What you need to do — Your output consists solely of the lines from the one that contains "Where should I" to the end of the material, each reproduced exactly; pictures do not belong in it.

Given entries —
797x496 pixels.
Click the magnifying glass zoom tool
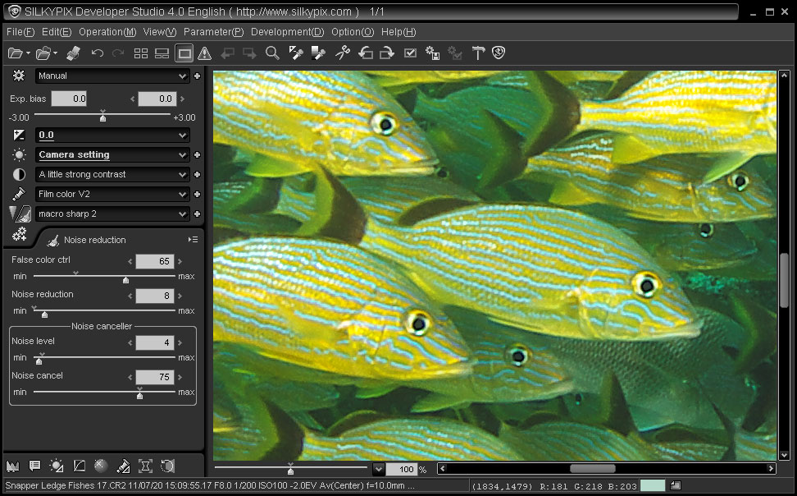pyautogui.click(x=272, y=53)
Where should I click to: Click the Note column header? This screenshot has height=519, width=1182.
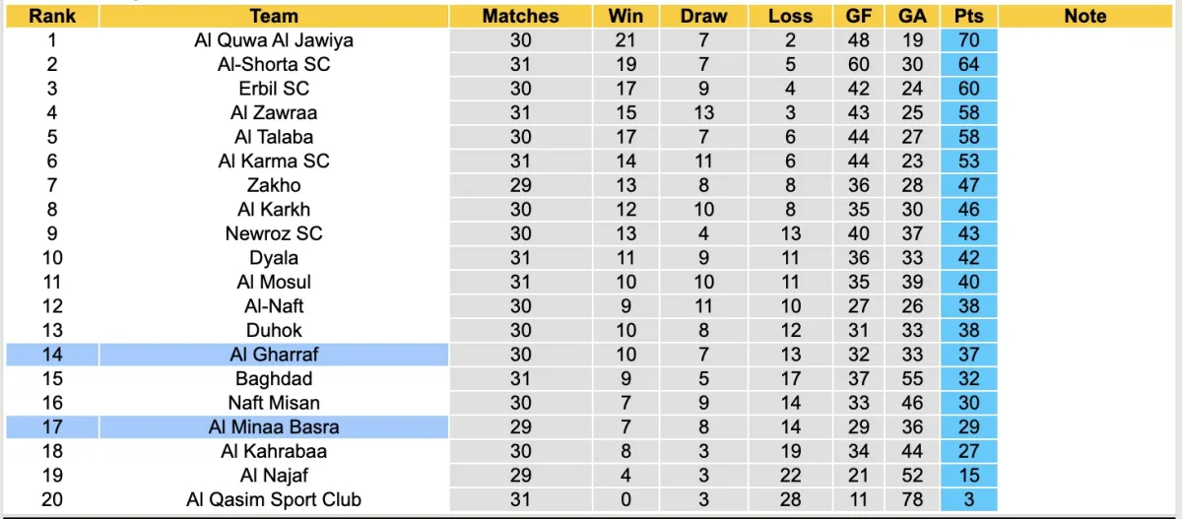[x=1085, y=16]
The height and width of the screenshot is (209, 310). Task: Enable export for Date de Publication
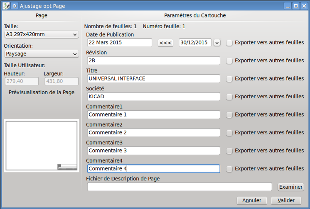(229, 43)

Answer box —
Where should I click to: Click the Note column header? This screenshot has height=519, width=1182.
[x=1085, y=16]
The height and width of the screenshot is (209, 310). Task: Enable export for Date de Publication
(229, 43)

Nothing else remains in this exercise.